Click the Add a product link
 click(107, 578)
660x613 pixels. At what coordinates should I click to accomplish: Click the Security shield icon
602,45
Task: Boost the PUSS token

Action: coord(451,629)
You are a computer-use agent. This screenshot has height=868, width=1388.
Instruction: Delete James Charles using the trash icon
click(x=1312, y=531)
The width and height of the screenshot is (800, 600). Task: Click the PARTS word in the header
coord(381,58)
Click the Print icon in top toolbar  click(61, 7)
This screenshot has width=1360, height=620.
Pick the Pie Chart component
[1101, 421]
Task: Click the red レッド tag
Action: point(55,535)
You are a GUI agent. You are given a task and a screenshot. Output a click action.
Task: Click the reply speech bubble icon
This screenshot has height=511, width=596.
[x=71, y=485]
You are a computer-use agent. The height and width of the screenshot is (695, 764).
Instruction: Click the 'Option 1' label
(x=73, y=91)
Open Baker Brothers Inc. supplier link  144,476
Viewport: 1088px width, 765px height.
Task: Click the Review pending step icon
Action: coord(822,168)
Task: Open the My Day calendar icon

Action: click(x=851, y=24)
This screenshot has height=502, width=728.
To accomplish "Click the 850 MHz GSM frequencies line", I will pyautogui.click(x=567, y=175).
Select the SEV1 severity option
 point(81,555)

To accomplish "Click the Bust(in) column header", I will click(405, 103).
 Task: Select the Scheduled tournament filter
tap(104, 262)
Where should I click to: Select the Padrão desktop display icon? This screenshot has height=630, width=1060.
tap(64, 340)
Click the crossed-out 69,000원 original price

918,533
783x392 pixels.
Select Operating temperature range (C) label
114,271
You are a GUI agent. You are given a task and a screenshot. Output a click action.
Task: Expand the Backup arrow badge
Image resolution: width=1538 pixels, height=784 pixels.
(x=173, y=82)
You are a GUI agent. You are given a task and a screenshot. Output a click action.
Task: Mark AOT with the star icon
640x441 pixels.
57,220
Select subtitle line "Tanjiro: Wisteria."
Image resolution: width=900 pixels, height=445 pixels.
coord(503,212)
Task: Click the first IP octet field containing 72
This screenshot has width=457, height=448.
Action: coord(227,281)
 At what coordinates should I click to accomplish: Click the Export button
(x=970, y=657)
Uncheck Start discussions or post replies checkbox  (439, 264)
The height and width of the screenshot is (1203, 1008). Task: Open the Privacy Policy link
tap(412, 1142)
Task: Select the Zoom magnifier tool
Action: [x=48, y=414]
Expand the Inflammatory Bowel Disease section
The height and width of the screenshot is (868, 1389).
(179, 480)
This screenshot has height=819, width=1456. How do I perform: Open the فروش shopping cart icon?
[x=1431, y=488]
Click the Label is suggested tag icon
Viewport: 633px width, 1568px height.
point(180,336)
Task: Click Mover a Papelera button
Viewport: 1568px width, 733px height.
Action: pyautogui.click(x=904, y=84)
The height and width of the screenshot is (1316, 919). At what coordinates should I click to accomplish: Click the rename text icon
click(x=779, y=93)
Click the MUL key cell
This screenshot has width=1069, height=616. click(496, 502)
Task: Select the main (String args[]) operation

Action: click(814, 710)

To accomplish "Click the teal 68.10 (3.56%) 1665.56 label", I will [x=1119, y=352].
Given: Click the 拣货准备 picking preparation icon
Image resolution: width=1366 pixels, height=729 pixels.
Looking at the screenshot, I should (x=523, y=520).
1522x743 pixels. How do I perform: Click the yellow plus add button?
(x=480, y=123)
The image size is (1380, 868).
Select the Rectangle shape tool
====================
● What you need to do: Set out the lines above as a numbered list, leaving out blank lines. Start with the line containing "The height and width of the screenshot is (1316, 919)." and continue through the final line.

● Exercise response:
1. The height and width of the screenshot is (1316, 919). At what coordinates should I click to accomplish: Click the rename text icon
2. click(x=779, y=93)
3. Click the MUL key cell
4. This screenshot has width=1069, height=616. click(496, 502)
5. Task: Select the main (String args[]) operation
6. Action: click(814, 710)
7. To accomplish "Click the teal 68.10 (3.56%) 1665.56 label", I will [x=1119, y=352].
8. Given: Click the 拣货准备 picking preparation icon
9. Image resolution: width=1366 pixels, height=729 pixels.
10. Looking at the screenshot, I should (x=523, y=520).
11. 1522x743 pixels. How do I perform: Click the yellow plus add button?
12. (x=480, y=123)
13. The image size is (1380, 868).
14. Select the Rectangle shape tool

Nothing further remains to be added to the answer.